**SUPPLIED TEXT:**
** begin **
On certification to the Superior Court, Appellate Division. Steven E. Braun, Chief Assistant Prosecutor, argued the cause for appellant (James F. Avigliano, Passaic County Prosecutor, attorney).


(This syllabus is not part of the opinion of the Court. It has been prepared by the Office of the Clerk for the convenience of the reader. It has been neither reviewed nor approved by the Supreme Court. Please note that, in the interests of brevity, portions of any opinion may not have been summarized.)

The issue in this appeal is whether a telephone call to a police dispatcher by a seventeen-year-old reporting that her father was drunk and driving provided a constitutional basis to stop defendant's vehicle.

The parties stipulated to the facts for the purpose of deciding defendant Paul Amelio's motion to suppress the evidence. On December 11, 2005, at approximately 12:30 a.m., Clifton Patrol Officers Peter A. Turano and Carmen Bermudez were dispatched to defendant's home on Patricia Place to investigate a domestic disturbance between defendant and his seventeen-year-old daughter. The daughter initially had called police to report a verbal dispute. While the officers were en route, dispatch advised that the daughter had called back stating that her father was drunk and leaving the home driving a black Oldsmobile. She also gave the vehicle's license plate number.

Officer Turano observed a vehicle matching that description turn onto Patricia Place. He pulled his marked patrol car behind defendant's Oldsmobile, which had stopped on the side of the road. After approximately five seconds, defendant drove away. The officers followed, activated their siren and lights, and stopped behind defendant's vehicle after he pulled into his driveway. Defendant was charged with driving while intoxicated and refusing to submit to a breathalyzer test.

The municipal court judge denied defendant's motion challenging the legality of the stop. Following a de novo review, the Law Division reversed, finding that the police did not have reasonable suspicion to stop defendant's vehicle. In an unpublished decision, the Appellate Division affirmed. The panel reasoned that there was no evidence that defendant operated his vehicle erratically, and it had no way of knowing what the term "drunk" meant to a seventeen-year-old immediately following a "verbal dispute" with her father.
** end **
**THE TASK:**
Extend the court syllabus on the drunk-driving stop, picking up after its final sentence. The items have no connection to the court syllabus on the drunk-driving stop.

[Dataset items]
** begin **
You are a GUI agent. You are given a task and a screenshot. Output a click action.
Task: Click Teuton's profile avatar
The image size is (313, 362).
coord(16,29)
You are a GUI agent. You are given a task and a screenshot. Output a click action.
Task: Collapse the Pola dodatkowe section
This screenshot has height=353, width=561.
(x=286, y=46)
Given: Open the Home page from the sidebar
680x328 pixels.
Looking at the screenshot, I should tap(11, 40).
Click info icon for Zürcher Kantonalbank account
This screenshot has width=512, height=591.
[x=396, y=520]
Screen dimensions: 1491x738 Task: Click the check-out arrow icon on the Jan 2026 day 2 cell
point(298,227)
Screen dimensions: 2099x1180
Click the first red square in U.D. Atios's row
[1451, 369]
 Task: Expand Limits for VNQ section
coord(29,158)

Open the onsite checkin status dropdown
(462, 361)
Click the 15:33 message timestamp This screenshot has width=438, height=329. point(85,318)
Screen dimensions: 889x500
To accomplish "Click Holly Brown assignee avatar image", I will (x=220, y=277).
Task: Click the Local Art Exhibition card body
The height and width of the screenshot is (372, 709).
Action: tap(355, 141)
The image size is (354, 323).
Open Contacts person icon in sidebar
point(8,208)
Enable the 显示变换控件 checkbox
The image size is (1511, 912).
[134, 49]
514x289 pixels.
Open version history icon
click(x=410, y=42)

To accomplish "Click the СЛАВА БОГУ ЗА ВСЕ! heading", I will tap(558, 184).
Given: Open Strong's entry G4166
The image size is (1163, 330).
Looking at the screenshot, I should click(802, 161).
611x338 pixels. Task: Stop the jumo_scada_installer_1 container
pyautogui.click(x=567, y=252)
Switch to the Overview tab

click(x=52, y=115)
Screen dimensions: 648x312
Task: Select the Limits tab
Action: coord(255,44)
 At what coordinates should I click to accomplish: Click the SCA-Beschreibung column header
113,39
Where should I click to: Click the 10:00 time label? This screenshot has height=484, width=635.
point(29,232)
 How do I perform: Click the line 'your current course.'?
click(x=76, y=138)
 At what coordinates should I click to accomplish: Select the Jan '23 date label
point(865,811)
** end **
**OUTPUT BELOW:**
The Supreme Court granted the State's petition for certification. 193 N.J. 587 (2007).

HELD: Based on the report to dispatch by defendant's seventeen-year-old daughter, who identified herself, reported that her father was driving drunk, described the vehicle, and exposed herself to criminal prosecution if her report was knowingly false, there was reasonable and articulable suspicion of an offense to support a constitutional motor vehicle stop by the police.

1. It is well established that the investigative stop of an automobile by police constitutes a seizure that implicates constitutional protections against unreasonable searches and seizures. A lawful stop must be based on reasonable and articulable suspicion that an offense has been or is being committed. That standard requires some minimal level of objective justification for making the stop.The officer must be able to point to specific facts which, taken together with reasonable inferences that the officer is entitled to draw in light of his experience, reasonably warrant the intrusion. (pp. 4-5)

2. An anonymous tip, standing alone, is rarely sufficient to establish reasonable articulable suspicion of criminal activity. When the informer is an ordinary citizen, however, the report is not viewed with the same degree of suspicion that applies to a tip by a confidential or anonymous informant. There is an assumption grounded in common experience that an ordinary citizen is motivated by factors that are consistent with law enforcement goals, and courts assume that an ordinary citizen has sufficient veracity and require no further demonstration of reliability. (pp. 6-7)

3. In this case, the officers properly relied on the seventeen-year-old daughter's report that her father was drunk. This was not an anonymous tip. The daughter was a citizen who gave her name to the police. She was in the nature of a complainant, whose information could be taken at face value irrespective of other evidence concerning her reliability. Moreover, she exposed herself to criminal prosecution if her report to dispatch was knowingly false. (pp. 7-9)

4. The fact that the caller was seventeen and merely described the driver as "drunk" does not alter the result. The term "drunk" has a commonly understood meaning. The signs of drunkenness are matters of common knowledge and experience. In these fast-arising circumstances, there was no need to require a more precise description than the word "drunk" to describe a commonly understood condition. (pp. 9-10)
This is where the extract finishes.